===== Available data =====
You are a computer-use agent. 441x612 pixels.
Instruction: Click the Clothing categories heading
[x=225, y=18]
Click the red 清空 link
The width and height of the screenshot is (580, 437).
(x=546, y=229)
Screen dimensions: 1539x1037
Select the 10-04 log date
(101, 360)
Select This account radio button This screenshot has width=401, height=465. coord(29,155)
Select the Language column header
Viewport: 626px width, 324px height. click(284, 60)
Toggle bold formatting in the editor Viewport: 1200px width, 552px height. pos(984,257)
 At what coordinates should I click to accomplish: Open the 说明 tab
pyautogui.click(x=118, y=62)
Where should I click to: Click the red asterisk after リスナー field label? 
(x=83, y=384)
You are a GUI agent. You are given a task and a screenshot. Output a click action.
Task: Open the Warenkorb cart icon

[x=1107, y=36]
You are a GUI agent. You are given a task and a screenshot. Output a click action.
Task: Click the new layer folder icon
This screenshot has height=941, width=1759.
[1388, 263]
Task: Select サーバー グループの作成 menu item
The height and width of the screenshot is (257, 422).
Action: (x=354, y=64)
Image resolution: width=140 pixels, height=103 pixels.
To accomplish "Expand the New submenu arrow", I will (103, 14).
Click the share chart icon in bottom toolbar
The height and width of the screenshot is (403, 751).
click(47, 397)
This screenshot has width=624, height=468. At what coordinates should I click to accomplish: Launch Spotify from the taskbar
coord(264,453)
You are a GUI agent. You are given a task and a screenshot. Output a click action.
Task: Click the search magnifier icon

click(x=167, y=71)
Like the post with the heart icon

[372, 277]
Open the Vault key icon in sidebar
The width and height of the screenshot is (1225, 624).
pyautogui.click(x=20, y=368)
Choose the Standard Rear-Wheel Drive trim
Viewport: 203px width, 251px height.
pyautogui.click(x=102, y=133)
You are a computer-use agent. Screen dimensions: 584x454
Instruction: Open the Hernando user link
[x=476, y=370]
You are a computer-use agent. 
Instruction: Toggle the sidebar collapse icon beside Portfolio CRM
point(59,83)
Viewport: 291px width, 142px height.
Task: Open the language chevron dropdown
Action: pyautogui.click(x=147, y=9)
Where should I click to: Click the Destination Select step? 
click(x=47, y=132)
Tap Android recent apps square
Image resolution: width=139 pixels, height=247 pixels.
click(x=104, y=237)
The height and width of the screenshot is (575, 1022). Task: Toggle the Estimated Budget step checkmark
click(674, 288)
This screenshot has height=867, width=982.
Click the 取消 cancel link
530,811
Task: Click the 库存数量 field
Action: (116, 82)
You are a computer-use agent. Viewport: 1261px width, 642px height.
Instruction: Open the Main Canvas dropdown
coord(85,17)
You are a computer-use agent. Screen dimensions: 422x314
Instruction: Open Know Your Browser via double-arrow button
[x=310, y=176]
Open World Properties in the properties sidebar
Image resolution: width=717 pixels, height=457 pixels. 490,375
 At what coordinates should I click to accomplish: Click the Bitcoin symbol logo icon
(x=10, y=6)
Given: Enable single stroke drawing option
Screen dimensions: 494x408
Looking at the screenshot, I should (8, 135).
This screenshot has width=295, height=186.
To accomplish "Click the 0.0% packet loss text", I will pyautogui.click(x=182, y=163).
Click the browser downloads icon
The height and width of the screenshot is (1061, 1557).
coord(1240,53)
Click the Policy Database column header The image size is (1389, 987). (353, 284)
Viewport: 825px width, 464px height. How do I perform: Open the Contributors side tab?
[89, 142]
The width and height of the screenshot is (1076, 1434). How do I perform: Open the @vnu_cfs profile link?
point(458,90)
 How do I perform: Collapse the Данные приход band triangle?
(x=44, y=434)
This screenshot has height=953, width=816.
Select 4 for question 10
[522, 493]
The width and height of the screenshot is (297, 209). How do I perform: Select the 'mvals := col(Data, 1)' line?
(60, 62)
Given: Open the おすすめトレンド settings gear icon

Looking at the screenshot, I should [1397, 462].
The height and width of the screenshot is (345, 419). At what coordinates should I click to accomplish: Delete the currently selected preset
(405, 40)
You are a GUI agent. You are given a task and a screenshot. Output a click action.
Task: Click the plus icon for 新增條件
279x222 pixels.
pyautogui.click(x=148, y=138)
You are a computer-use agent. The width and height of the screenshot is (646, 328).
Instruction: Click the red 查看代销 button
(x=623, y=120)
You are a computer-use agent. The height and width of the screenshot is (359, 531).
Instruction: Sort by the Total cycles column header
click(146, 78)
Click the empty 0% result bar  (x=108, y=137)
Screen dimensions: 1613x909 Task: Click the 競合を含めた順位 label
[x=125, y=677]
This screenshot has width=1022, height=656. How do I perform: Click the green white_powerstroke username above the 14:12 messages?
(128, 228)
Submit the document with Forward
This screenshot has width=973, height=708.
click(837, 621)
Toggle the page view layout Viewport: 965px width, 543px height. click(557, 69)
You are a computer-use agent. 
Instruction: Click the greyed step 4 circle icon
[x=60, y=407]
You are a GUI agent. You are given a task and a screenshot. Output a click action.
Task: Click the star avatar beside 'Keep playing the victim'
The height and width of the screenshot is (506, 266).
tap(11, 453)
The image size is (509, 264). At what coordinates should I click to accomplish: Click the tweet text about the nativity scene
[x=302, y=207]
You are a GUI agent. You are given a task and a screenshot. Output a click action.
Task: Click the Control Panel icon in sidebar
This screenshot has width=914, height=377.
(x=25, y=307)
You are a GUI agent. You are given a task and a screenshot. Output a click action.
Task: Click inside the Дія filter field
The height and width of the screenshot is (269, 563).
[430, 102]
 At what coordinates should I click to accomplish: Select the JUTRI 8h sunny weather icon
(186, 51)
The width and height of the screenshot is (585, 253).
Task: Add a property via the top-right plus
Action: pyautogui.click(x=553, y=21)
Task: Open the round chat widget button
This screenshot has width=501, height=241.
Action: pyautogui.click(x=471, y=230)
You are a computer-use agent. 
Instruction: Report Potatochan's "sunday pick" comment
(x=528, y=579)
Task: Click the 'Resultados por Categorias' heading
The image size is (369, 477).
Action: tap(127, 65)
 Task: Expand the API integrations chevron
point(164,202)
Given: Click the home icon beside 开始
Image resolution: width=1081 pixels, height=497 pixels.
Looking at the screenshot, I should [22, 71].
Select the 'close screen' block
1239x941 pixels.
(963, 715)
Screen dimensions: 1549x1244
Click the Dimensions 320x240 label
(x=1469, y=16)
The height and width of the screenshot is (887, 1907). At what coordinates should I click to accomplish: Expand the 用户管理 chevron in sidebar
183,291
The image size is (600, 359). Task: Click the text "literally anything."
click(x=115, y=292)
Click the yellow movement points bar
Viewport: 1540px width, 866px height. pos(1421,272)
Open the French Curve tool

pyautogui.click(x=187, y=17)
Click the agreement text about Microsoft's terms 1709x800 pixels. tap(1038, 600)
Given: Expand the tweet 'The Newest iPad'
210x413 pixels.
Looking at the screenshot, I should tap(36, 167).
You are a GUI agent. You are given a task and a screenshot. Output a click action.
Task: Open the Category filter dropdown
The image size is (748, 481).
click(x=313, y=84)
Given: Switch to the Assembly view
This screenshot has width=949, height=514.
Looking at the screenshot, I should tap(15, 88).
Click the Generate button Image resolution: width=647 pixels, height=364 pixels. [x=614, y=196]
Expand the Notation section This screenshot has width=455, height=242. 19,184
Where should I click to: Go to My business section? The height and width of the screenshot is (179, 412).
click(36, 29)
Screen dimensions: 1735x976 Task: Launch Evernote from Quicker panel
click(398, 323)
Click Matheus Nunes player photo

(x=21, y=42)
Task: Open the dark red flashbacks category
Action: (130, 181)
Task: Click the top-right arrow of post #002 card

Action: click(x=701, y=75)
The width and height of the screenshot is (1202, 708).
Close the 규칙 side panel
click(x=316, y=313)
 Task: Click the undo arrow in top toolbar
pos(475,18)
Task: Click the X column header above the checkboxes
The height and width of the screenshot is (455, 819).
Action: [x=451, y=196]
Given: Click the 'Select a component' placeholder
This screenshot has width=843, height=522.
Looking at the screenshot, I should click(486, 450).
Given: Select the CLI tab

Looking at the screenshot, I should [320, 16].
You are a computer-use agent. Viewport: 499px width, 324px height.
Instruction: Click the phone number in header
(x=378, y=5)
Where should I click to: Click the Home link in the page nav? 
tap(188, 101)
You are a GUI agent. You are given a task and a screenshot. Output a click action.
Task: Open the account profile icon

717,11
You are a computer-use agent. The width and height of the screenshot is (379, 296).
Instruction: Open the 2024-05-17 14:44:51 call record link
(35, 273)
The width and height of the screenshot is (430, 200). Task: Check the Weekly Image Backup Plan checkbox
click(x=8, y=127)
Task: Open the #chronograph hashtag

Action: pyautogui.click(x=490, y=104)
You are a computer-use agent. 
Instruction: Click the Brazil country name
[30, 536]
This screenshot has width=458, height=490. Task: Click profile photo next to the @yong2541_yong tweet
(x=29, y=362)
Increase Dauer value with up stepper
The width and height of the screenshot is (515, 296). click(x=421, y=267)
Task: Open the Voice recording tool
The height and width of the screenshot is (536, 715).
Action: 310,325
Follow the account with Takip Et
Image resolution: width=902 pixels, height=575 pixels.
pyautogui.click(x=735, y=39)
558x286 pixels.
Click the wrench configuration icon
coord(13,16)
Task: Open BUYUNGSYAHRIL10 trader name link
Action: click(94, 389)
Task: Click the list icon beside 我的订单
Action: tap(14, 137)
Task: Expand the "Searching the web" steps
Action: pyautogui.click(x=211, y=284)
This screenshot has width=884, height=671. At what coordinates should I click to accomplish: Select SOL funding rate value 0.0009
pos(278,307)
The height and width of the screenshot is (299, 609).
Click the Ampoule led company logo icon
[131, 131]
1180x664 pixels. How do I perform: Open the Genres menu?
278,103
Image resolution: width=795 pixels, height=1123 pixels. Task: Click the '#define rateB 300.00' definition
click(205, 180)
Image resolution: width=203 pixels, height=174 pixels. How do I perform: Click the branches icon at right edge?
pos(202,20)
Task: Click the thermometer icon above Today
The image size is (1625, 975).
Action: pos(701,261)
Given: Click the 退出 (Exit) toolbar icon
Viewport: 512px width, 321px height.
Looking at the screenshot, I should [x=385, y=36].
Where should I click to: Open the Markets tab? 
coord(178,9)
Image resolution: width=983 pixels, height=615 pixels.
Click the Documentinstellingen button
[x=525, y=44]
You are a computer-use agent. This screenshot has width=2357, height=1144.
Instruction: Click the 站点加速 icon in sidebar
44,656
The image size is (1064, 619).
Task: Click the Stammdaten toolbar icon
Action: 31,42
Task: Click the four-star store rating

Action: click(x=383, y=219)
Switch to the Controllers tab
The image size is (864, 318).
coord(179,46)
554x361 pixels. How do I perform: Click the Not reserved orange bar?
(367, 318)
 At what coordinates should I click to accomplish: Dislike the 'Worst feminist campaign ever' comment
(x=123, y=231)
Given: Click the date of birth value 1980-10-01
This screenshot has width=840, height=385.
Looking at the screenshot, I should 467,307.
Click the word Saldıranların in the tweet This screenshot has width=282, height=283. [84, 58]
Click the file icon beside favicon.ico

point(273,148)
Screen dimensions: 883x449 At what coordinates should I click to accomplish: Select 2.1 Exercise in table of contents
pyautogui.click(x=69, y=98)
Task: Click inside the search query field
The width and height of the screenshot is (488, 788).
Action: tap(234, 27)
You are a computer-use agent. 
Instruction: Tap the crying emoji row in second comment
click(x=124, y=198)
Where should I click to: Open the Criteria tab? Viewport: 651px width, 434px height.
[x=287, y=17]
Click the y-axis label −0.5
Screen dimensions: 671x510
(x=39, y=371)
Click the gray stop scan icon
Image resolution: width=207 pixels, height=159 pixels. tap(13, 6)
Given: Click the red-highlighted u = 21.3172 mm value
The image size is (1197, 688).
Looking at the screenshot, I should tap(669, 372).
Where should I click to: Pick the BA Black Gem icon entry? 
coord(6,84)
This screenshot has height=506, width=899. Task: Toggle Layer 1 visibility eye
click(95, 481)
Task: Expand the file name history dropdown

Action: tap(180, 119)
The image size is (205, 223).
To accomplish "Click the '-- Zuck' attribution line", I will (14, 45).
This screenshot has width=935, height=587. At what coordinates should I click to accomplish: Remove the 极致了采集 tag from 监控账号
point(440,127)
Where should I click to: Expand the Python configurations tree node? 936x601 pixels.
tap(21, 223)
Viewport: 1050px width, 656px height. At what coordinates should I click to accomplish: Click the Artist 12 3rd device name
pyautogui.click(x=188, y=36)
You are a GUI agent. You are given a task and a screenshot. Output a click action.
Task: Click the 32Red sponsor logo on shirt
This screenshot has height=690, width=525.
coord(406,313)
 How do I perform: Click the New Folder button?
=====
Instructions to follow: Turn the lines above, from the line with "Toggle bold formatting" to the line with "(x=83, y=384)", into a JSON list of strings with one string per line and no blank lines.

Result of this task:
[
  "Toggle bold formatting in the editor Viewport: 1200px width, 552px height. pos(984,257)",
  " At what coordinates should I click to accomplish: Open the 说明 tab",
  "pyautogui.click(x=118, y=62)",
  "Where should I click to: Click the red asterisk after リスナー field label? ",
  "(x=83, y=384)"
]